Conclusion and future lines
Conclusion
This article has compared four different algorithms for getting the final classification in a two-staged classifier ensemble. These algorithms have been applied to two example applications. Through the first application, the applicability of the classifier ensemble has been proven, testing the four proposed algorithms in a real application. On the contrary, through the second application, the proposed algorithms have been tested against different perturbations in order to measure their adaptability to environmental changes. Moreover, the effect of improving the accuracy of the first-stage classifiers has been measured.
After the discussion of the results, it can be concluded that
ANNs show the best accuracy among all the algorithms tested. However, they need to be trained with enough labeled examples, which for some applications will be unavailable or difficult to get. They have high computational intensity, and they are less adaptable than the weighted algorithms.
Majority shows the worst results in accuracy and adaptability (actually, it is not an adaptive method) and produces a lot of ties.
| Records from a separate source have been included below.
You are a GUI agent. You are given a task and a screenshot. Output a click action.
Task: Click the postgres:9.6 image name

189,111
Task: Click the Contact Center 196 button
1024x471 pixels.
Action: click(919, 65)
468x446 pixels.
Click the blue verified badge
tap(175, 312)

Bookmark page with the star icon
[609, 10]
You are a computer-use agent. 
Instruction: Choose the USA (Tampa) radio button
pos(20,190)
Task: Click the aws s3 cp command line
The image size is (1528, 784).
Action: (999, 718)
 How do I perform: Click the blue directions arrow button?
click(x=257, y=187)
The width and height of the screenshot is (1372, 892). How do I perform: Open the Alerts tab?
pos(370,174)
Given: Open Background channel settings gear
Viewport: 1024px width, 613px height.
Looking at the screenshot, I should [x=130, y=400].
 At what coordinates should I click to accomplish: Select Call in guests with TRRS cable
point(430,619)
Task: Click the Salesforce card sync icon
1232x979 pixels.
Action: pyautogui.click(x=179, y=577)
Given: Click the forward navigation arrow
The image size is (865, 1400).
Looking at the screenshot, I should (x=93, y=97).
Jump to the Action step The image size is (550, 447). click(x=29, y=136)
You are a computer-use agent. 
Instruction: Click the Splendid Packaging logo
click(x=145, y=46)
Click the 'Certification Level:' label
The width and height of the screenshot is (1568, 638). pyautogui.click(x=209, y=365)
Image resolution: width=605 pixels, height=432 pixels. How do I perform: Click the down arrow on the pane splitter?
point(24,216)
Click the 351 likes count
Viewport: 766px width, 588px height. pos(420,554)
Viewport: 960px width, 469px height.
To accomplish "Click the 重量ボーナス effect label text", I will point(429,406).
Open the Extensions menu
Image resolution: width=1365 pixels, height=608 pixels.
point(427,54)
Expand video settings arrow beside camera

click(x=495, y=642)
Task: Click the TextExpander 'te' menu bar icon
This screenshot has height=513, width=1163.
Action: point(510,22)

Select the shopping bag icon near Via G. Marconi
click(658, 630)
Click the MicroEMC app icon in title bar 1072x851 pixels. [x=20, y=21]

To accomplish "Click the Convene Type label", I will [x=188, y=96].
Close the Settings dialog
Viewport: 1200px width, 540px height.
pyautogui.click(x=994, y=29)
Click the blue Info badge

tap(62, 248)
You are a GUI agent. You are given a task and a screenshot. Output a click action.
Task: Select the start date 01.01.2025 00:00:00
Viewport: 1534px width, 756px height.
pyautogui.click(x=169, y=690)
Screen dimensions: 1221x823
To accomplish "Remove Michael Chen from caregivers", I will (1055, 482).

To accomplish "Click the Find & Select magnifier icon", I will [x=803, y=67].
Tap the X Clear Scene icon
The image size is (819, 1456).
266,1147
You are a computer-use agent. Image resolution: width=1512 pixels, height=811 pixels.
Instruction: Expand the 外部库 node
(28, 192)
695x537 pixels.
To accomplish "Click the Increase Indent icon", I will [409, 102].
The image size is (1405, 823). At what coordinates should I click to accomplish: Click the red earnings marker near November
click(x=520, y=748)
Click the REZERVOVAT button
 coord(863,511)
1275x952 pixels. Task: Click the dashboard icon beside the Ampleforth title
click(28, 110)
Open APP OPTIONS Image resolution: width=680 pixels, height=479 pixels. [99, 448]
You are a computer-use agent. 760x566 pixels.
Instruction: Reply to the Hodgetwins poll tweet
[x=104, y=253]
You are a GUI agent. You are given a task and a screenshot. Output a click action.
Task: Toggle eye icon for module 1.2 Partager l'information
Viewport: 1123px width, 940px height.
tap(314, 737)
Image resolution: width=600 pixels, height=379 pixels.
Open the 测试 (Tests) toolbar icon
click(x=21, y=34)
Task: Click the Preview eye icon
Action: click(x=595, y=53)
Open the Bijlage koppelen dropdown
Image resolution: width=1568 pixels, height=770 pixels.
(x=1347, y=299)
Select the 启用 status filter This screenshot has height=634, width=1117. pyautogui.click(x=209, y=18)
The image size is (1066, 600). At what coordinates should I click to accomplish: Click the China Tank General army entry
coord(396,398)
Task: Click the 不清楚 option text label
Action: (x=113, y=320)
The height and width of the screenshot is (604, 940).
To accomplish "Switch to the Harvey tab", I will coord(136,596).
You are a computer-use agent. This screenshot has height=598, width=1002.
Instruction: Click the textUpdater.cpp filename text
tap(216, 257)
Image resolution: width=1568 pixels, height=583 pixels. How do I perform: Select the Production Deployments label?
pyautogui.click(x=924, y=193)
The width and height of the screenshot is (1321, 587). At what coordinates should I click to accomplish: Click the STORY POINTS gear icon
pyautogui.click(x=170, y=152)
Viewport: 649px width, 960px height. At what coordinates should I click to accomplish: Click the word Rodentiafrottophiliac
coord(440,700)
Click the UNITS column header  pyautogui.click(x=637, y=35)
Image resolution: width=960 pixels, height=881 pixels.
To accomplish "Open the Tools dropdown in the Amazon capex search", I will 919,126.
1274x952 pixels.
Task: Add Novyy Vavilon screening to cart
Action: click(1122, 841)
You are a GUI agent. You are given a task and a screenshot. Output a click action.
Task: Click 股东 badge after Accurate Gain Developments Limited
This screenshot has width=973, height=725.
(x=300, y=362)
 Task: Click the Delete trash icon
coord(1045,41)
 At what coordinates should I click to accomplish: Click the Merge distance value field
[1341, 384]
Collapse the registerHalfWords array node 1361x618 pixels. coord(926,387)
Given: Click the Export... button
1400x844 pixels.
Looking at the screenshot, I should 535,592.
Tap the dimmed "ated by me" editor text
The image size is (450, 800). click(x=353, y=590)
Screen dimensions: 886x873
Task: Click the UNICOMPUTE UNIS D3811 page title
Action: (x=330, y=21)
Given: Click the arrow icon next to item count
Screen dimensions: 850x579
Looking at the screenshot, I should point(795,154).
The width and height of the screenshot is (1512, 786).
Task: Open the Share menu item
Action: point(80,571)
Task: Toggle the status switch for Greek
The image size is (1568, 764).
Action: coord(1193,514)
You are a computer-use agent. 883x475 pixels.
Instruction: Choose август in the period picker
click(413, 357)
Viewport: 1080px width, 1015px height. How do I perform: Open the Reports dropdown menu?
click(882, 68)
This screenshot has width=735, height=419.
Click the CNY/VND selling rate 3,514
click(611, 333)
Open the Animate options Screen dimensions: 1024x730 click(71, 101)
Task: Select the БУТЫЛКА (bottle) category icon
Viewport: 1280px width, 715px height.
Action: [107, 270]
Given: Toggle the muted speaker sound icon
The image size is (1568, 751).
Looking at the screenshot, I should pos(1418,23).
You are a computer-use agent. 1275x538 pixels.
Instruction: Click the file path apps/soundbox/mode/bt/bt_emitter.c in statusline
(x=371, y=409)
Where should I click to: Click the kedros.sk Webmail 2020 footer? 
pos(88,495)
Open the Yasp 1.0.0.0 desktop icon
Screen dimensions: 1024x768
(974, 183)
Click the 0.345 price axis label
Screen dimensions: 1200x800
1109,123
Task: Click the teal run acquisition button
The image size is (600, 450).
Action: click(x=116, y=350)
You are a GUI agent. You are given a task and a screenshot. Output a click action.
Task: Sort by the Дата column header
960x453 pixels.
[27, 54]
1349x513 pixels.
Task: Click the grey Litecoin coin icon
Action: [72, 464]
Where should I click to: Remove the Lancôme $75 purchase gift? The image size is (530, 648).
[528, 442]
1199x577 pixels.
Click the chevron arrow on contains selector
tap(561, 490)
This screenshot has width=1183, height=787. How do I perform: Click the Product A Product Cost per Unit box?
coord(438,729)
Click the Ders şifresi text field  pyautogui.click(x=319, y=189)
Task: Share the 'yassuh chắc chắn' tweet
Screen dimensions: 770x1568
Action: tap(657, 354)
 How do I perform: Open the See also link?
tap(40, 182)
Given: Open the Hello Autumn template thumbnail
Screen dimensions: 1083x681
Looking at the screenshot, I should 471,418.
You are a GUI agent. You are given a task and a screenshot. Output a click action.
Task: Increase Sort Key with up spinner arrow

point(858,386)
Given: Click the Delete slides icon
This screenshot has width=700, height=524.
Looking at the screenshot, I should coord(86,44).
It has been compared to show a reference of the minimum achievable improvement of an ensemble with the simplest algorithm. Nevertheless, it does improve the first-stage accuracy while providing the minimum computational intensity, which may be required for some applications.
Basic weighted shows intermediate and balanced results for accuracy, adaptability, and computation intensity. However, its main drawback is the ties generation, which produce a high level of uncertainty. This situation is not suitable for most of the applications since the unknown results can interfere with the system reliability.
Stochastic weighted shows the second best accuracy and the best adaptability. Although the hit rates do not reach the ANN results, they do not require any training before commissioning. Moreover, it shows a high level of adaptation because perturbations do not affect a lot due to its adaptive capabilities. Its main drawback is its high computational intensity. However, authors expect that by improving the particle selection stage, it will be possible to increase the hit rates and even reduce the computational efforts.
Future lines
Future lines will address the improvement of the stochastic weighted algorithm since it demonstrates low uncertainty due to the fact that it does not produce any tie, it also presents a high level of adaptation, and it does not required any type of training. Although it shows these great advantages, the main problem is its hit rate. Therefore, future research efforts could tackle this issue by changing the mode of particles selection or even the way to evolve them. Nevertheless, as Table 4 shows, for some specific cases under certain perturbations, the stochastic weighted algorithm can already exceed the ANN hit rate (i.e. when quadrant 3 is perturbed with Gaussian noise with standard deviation of 1 over the input of the second stage for a low accuracy first stage, old experiments). Therefore, if the stochastic weighted algorithm is improved enough, it will be a better option than ANNs for sensors data fusion in critical applications with changing environments.